The fasting month started early on Wednesday in a number of villages in Maluku, including Wakal, Hila and Tengah-Tengah in Central Maluku regency, as well as Dai and some villages in Pulau Panjang district in East Seram regency.

Hundreds of villagers in Maluku flocked to local mosques to perform tarawih, despite the government’s ban on congregational prayers at mosques due to the outbreak.

Some mosques were so crowded in Wakal and Tengah-tengah that not all worshippers could be accommodated, forcing some to pray in the mosques’ courtyards.

Indonesian Ulema Council (MUI) secretary-general Anwar Abbas said he was not against some communities starting the fasting month early but said they should pay attention to the safety of the people in the midst of the pandemic.

“But if the coronavirus outbreak has started in their areas, they shouldn’t gather to prevent the high possibility of being infected,” Anwar told The Jakarta Post on Wednesday.

The Religious Affairs Ministry previously issued a circular on prayer guidance during this year’s Ramadan and Idul Fitri, advising that tarawih be performed individually or in congregation with those living in their homes. 

The circular also stipulates the prohibition of other mass gatherings that are traditionally held during the month, such as sahur (predawn meal) “on the road” events  and calls for minimizing physical contact during zakat (alms) collection.

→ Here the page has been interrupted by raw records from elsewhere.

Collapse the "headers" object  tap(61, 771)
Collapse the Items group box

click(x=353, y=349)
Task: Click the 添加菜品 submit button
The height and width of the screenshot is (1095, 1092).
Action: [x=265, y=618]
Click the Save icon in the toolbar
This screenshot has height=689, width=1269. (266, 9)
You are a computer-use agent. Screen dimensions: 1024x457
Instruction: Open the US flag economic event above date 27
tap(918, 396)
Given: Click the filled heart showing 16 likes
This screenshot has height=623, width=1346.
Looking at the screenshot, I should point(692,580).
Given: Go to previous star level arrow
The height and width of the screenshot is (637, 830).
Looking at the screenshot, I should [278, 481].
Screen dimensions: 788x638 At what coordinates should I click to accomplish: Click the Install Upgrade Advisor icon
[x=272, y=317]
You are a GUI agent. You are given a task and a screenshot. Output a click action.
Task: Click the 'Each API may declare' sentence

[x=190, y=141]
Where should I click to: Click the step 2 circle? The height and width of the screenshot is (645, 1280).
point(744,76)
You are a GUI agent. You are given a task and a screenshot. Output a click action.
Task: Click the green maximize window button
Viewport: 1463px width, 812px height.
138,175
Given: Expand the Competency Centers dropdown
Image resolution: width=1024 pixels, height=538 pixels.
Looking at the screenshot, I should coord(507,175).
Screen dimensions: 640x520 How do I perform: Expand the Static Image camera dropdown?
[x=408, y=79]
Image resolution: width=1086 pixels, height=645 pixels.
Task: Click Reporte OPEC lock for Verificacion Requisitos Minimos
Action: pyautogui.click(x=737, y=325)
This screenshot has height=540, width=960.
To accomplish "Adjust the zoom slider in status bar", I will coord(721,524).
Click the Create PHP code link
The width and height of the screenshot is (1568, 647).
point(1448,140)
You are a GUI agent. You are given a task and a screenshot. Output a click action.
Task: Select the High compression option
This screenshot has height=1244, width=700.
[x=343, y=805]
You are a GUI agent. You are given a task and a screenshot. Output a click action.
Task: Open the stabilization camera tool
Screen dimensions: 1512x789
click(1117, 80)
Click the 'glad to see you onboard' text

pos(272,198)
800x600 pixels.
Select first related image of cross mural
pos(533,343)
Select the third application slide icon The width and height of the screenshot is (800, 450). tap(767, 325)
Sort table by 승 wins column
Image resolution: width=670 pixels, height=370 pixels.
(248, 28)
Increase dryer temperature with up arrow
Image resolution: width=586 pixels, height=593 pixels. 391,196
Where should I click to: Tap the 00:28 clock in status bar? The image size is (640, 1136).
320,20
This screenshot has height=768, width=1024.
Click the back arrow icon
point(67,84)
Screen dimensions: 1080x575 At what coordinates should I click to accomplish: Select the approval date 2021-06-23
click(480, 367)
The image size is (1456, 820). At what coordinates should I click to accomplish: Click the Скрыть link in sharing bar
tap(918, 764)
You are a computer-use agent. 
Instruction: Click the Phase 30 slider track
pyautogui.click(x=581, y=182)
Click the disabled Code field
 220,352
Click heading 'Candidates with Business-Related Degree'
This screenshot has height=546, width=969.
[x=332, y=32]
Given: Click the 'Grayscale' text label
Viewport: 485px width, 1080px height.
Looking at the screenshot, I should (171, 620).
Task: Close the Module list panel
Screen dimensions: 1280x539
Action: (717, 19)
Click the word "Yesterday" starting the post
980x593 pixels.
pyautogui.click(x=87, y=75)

The country’s second-largest Islamic organization, Muhammadiyah, which has also issued a circular advising Muslims to perform tarawih and Idul Fitri prayers at home, has set the start of Ramadan for Friday.

Meanwhile, Nahdlatul Ulama (NU), the country’s largest Muslim organization, has yet to stipulate the fasting schedule, as it will determine the start of Ramadan by observing the new moon on Thursday.

In Maluku, while some Muslims started fasting on Wednesday, others will start on Thursday, Friday or Monday, depending on local consensus.

In Leihitu district in Central Maluku regency, for example,  Kaitetu, Seith and Negeri Lima villages will start Ramadan on Thursday, while the other eight villages will start on Friday.

In the meantime, Muslim villagers in Kabauw and Rohomoni villages in Pulau Haruku district, Central Maluku regency, will start fasting on Monday.

Maluku, which confirmed its first positive COVID-19 case on March 22, has recorded 17 cases with no fatalities as of Wednesday.